» What is being asked
Produce an exact copy of the lines below, starting at the first and ending with the line containing "Task: Enable the".

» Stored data
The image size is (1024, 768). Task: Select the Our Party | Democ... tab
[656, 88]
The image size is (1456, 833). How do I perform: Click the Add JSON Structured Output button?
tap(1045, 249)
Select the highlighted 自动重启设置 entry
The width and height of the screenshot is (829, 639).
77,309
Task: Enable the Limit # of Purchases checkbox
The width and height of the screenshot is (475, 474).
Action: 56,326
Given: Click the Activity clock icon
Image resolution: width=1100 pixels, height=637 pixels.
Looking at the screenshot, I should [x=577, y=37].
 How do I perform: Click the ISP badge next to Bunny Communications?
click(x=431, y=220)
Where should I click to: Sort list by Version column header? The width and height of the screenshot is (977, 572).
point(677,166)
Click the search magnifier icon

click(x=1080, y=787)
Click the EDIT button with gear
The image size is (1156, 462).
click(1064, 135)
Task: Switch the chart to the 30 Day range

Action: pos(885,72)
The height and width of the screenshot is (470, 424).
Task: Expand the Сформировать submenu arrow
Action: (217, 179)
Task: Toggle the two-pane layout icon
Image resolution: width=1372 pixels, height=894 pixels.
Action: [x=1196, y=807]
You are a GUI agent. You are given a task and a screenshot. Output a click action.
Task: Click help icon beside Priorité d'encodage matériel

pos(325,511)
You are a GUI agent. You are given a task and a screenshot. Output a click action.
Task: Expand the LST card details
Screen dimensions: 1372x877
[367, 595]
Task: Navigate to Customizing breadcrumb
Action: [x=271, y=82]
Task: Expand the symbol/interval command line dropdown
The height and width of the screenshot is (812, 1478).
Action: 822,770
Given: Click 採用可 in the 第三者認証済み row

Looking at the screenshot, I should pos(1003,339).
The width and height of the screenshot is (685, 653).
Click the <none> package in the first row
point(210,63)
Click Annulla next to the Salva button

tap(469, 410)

» Result for this exercise
The image size is (1024, 768). Task: Select the Our Party | Democ... tab
[656, 88]
The image size is (1456, 833). How do I perform: Click the Add JSON Structured Output button?
tap(1045, 249)
Select the highlighted 自动重启设置 entry
The width and height of the screenshot is (829, 639).
77,309
Task: Enable the Limit # of Purchases checkbox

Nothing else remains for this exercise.